Hubo júbilo entre los sectores modernos del país. Se liquidaba el sistema esquizofrénico que colocaba al presidente de México como un todopoderoso monarca -sin sangre azul- con un sistema democrático de fachada (muy deslavaba, por cierto) que nos había arrastrado a un país de cínicos y/o abyectos.

Nadie se atrevía a convertirse en el niño que podía decir que rey iba desnudo. 
En el extranjero, principalmente en universidades o instituciones de estudios político-sociales, el sistema mexicano lo mismo generaba risas sardónicas que asombro de académicos.

Salvo quizá dos casos muy notorios, a partir de 1929, los presidentes dejaban el cargo convertidos en nuevos millonarios, junto con los miembros de su pandilla.
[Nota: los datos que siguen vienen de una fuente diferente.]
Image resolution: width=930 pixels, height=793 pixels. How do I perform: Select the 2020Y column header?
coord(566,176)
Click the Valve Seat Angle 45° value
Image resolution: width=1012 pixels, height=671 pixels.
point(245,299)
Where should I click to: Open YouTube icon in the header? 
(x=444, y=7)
El Pacto del 29 tomaba, en cierta medida, el modelo descrito por el ingeniero Bulnes en su libro El Verdadero Díaz y la revolución (1920), en la página 80, donde dice con asombrosa clarividencia: La mayoría de los próceres no viaja por las nubes; han luchado por el poder para obtener riqueza, honores, impunidades, y si respeta a un caudillo supremo es para 
evitar la anarquía y que el desfile en la presidencia de los héroes presidenciables, tenga lugar en el orden señalado por sus respectivos méritos. Estos seláceos son antirreleccionistas furibundos y su resolución es sombría e inquebrantable para matar al caudillo traidor que pretenda reelegirse". (Dato curioso: ocho años después caía Álvaro Obregón en La Bombilla acribillado por entre 15 y 20 balazos)
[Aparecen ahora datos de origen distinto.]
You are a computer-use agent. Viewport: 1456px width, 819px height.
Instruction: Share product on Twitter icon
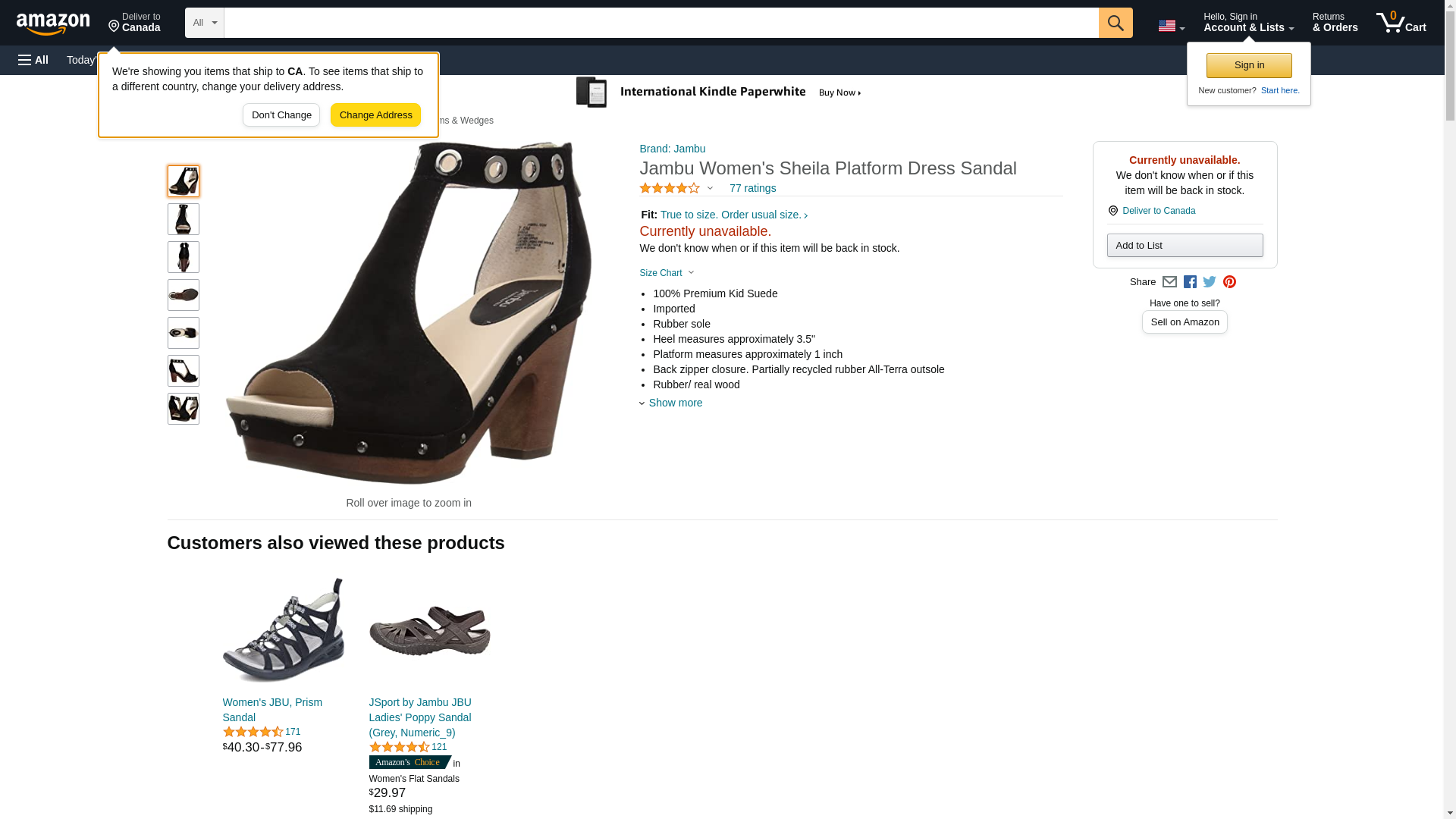pyautogui.click(x=1210, y=282)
Los sobrevivientes a la matanza (1913-1928) pactaron un modelo para turnarse la silla: el presidente ejercería el poder casi absoluto durante seis años. Tendría derecho a enriquecerse en la medida de su ambición y descaro; podría enriquecer a su familia y compadres; podría ejercer Justicia de Califa (como el general Díaz) y tendría el derecho a la última palabra en torno a su sucesor.

Pero sucedió algo chistosísimo: el mismísimo promotor del Pacto, el general Plutarco Elías Calles lo mandó a la basura al día siguiente y se erigió en Jefe Máximo de la revolución.

Manejó como viles peleles a tres presidentes tan sólo de forma: Emilio Portes Gil, Pascual Ortiz Rubio y Abelardo Rodríguez Luján. El cuarto, Lázaro Cárdenas del Río le salió respondón y terminó enviando al exilio a su protector.

Cárdenas reivindicó el Pacto del 29 y cerró el paso al caudillismo transexenal, aunque él mismo protagonizó un incidente poco comentado en círculos priistas: con escasísimos méritos militares reales, Cárdenas se creyó su propio mito e hizo el intento de ir a combatir en Cuba contra la invasión de Playa Girón diseñada por la CIA.

El presidente López Mateos le hizo "entrar en razón" cuando agentes de la Dirección Federal de Seguridad (DFS) impidieron el 
despegue de una avioneta en la que Cárdenas intentó volar hacia Cuba.

Hay intelectuales (de la reacción of course) que insinúan o afirman que en realidad, el Pacto fue diseñado por el embajador yanqui, Dwight Morrow y que el Jefe Máximo era a su vez, el pelele del diplomático, quien fungía, a decir del maestro Vasconcelos, como Procónsul.

En suma: Los presidentes surgidos de ese acuerdo tenían el control total del Poder Legislativo y del Poder Judicial, los que bailaban al son que les tocaba el Ejecutivo. Lo mismo los gobernadores, los líderes sindicales, la prensa y los intelectuales.

Pero la globalización comenzó a ejercer creciente presión sobre ese sistema ya ostensiblemente anacrónico. Las inversiones extranjeras comenzaron a cobrar mucha importancia y los inversionistas no estaban muy contentos con un sistema político que de la noche a la mañana podía cambiar las reglas, según el humor del presidente en turno.

Durante 18 años, los presidentes de la democracia: Fox, Calderón y Peña, dedicaron sus energías a negociar con el Congreso y los factores reales de poder (Ferdinand La Salle dixit) con fortuna diversa.

Pero el primero de julio de 2018, ganó las elecciones Andrés Manuel López Obrador, con amplísimo margen de votos y con mucha fuerza en las dos cámaras legislativas.

La amenaza a los magistrados y jueces es tan sólo un botón de muestra. AMLO tiene la firme intención de voltear al revés las manecillas del reloj.

Los 18 años de democracia pueden ser los últimos en muchos años por venir, con el dominio de la dinastía López Obrador-Gutiérrez Müller.